[Task] Only one stretch of the listing below is wanted. Give it again exactly, from the line with "[LED可變光平板燈] (1295, 862)" through the line with "[布製玩教具] (875, 862)".

[Data shown]
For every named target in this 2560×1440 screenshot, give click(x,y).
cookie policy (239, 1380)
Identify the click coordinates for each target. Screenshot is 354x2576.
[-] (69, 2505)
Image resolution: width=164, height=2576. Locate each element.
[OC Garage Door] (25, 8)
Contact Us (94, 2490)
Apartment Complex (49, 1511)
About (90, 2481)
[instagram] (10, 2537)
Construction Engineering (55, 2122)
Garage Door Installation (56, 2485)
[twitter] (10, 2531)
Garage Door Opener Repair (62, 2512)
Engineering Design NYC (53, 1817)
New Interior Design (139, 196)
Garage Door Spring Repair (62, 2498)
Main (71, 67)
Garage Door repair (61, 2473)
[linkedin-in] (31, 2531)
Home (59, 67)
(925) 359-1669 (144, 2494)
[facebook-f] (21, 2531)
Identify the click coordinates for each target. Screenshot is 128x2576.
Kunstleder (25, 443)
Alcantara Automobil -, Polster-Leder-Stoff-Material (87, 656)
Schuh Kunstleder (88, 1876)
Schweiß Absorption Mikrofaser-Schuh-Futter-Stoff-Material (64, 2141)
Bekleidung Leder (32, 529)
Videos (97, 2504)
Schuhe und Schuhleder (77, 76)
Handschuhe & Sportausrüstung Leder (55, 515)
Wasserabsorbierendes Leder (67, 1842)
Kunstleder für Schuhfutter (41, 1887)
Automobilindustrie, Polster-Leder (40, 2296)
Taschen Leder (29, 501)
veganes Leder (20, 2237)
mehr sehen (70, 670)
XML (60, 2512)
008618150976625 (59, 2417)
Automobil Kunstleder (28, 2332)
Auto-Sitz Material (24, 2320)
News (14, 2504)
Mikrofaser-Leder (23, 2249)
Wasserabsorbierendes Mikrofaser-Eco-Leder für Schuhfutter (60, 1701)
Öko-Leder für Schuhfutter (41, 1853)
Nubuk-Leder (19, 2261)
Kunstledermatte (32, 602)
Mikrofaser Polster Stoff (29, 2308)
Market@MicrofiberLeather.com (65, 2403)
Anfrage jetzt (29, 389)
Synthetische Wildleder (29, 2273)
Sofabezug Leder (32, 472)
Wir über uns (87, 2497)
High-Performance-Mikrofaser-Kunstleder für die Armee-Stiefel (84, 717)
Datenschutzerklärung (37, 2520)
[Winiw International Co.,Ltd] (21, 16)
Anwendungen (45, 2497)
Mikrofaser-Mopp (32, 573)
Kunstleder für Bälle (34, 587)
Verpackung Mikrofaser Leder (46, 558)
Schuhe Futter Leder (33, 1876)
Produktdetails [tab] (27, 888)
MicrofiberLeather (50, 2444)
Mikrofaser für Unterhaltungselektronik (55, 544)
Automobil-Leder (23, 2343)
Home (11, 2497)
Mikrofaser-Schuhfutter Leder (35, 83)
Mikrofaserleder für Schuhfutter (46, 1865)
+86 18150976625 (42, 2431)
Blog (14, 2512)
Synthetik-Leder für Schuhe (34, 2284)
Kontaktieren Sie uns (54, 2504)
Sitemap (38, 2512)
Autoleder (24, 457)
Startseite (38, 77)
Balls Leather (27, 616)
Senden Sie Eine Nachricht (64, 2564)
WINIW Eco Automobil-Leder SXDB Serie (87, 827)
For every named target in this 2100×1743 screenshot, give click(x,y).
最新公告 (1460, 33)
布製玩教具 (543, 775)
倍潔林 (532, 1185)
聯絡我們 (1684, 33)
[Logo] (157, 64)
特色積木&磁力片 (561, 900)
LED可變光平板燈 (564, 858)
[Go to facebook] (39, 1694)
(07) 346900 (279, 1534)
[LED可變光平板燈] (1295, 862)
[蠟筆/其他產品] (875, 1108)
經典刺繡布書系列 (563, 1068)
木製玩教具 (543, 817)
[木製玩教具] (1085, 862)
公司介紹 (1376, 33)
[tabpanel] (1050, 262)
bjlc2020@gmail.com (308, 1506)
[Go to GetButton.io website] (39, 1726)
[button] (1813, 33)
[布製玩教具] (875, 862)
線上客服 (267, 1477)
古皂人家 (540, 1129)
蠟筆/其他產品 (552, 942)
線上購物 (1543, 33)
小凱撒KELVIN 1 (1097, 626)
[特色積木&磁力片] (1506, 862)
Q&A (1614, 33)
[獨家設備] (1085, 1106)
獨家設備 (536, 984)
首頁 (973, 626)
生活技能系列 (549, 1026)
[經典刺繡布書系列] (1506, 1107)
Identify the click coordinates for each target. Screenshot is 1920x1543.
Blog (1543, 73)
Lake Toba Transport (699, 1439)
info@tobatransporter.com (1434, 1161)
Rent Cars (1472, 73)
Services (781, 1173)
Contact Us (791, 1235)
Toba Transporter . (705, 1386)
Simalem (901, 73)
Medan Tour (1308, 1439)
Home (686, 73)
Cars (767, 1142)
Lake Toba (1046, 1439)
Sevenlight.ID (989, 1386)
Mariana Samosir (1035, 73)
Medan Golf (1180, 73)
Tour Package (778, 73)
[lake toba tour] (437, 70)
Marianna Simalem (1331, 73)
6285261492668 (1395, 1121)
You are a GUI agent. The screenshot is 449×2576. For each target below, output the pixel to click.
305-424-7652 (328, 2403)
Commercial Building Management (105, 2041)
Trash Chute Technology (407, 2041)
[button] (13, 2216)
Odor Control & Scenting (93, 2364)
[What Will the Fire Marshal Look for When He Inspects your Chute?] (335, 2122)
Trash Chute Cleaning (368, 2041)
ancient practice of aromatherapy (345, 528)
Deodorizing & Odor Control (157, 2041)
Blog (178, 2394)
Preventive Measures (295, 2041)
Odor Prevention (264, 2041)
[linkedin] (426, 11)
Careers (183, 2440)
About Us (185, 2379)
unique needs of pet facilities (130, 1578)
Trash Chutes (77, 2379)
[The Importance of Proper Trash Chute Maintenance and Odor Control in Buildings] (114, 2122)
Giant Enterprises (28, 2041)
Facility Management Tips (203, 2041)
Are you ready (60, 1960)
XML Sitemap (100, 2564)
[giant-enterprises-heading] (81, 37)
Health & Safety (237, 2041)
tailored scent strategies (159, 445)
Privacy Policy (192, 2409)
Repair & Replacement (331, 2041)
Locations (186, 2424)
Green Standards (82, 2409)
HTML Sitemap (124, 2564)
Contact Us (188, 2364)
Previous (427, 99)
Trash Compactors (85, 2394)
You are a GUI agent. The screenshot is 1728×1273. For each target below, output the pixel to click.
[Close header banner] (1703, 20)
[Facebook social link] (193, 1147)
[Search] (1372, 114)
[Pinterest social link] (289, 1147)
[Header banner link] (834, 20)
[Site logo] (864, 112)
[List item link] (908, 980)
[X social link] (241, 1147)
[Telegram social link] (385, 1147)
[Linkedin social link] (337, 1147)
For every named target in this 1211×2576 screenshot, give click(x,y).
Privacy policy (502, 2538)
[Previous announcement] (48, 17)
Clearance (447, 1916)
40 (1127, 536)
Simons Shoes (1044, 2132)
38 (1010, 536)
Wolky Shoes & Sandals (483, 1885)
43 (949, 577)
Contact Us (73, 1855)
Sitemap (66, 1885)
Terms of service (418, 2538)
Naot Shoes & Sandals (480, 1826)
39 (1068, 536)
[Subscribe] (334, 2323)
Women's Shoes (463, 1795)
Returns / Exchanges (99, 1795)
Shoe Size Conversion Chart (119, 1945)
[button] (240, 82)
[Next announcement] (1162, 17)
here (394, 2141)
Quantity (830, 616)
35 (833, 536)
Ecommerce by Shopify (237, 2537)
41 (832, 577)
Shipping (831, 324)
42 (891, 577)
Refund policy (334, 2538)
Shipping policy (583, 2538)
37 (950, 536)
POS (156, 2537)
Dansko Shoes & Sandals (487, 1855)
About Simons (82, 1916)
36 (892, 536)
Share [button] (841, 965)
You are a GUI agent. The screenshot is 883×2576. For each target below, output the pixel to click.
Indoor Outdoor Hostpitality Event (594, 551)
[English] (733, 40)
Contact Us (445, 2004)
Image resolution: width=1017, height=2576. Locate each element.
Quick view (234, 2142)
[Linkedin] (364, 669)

[Expected output]
[LED可變光平板燈] (1295, 862)
[蠟筆/其他產品] (875, 1108)
經典刺繡布書系列 (563, 1068)
木製玩教具 (543, 817)
[木製玩教具] (1085, 862)
公司介紹 (1376, 33)
[tabpanel] (1050, 262)
bjlc2020@gmail.com (308, 1506)
[Go to GetButton.io website] (39, 1726)
[button] (1813, 33)
[布製玩教具] (875, 862)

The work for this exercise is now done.